Reviewed by Ulf Zimmermann (Department of Political Science and International Affairs, Kennesaw State University)
Published on H-German (December, 2004)
Trust is a topic much discussed these days, as Ute Frevert notes at the outset: there are new questions of how we can trust people on the Internet and persistent but increasingly pressing ones of how we can trust businesses and, especially, governments. Commensurately, a great deal of scholarly literature has been produced on the subject and Frevert references salient selections of this as well.[1] Her introduction also reflects the wide compass of the concept of trust, from the intimate personal trust of family and friends to social trust of other members of society (horizontal trust), on the one hand, to local organizations to national governments (vertical trust), on the other. Trust becomes theoretically interesting, Frevert convincingly contends in her historical survey of the use of the concept, when we seek to extend it from that immediate family or friend level to the "face-independent" trust of Anthony Giddens or to the juridical "persons" of Annette Baier she cites. This is borne out in the dozen other scholars' contributions, briefly assessed below, which are organized to cover German historical understandings of "trust" from the concept's earliest significant appearance in the Middle Ages to contemporary issues, and their "case studies" further give the reader a wide understanding of the various conceptions of trust--from expectation and hope, reliance and confidence, to belief and faith.

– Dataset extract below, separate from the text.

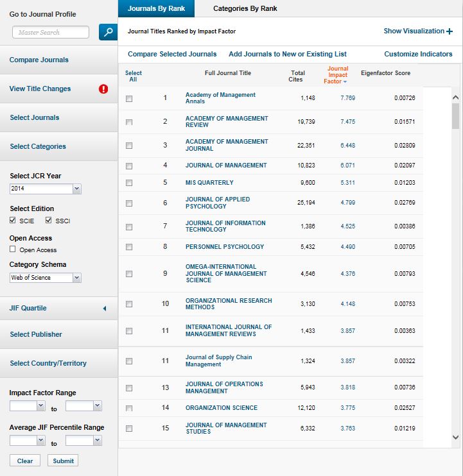Open the Customize Indicators link
This screenshot has height=476, width=463.
[x=418, y=55]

As Dorothea Weltecke reminds us in the first contribution, from Aristotle into the Middle Ages trust refers to relations between free men--the citizens of the Greek city states--who deal with one another truthfully and responsibly. The possibility of such trust beyond the immediate vicinity diminished in southern German areas, she notes, when Roman institutions declined in the early Middle Ages, aptly citing as concrete testimony the walls cities built around themselves. This introduces a main theme whose variations are to be seen throughout these essays: general trust among people is facilitated by institutions that in one way or another guarantee others' trustworthiness.

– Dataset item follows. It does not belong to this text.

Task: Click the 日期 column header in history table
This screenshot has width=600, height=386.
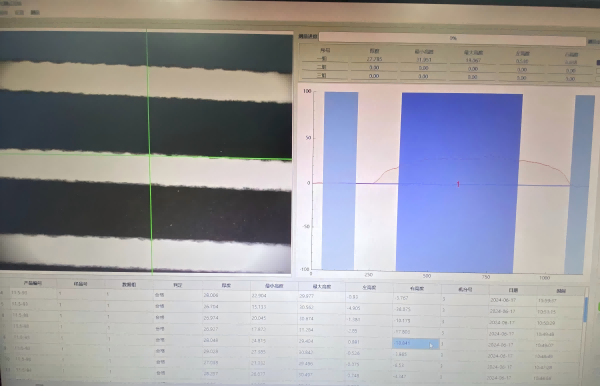Action: pyautogui.click(x=513, y=290)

When, lacking such institutions, members of the international republic of letters (Gelehrtenrepublik) sought to build such long-distance trust between the sixteenth and early-eighteenth centuries, as Franz Mauelshagen shows in his case study, they communicated trustworthiness by invoking the fama of well-placed mutual acquaintances or teachers, or by invoking the reciprocal obligations of friendship in their letters to one another. While relying purely on reputation or friendship might be adequate for scholarship, business, as Stefan Gorissen next documents, required more than these informal enforcement mechanisms. Businessmen in the eighteenth century made contracts with their former employees to ensure that they would not poach on their turf, and they also expanded and solidified their networks through another form of contract, marriage. While the scholars could put vertical trust only in the hope that others valued their reputations, the businessmen could have confidence in legal institutions to enforce their contracts.
A step further socially and politically extending the "ur-trust" of the family to teachers became an issue in the late-eighteenth century because, as Gunilla-Friederike Budde cogently observes in the fourth case study, once we had the Enlightenment, which required us to be autonomous and responsible human beings, we had to address how we became such human beings. Doing so required trusting school teachers who could help one achieve political autonomy through education. Germans found this more difficult than Britons who were already accustomed to entrusting their children to distant "public" schools, at the same time that they had already instituted a good deal of democracy and had thus developed broad social and political trust.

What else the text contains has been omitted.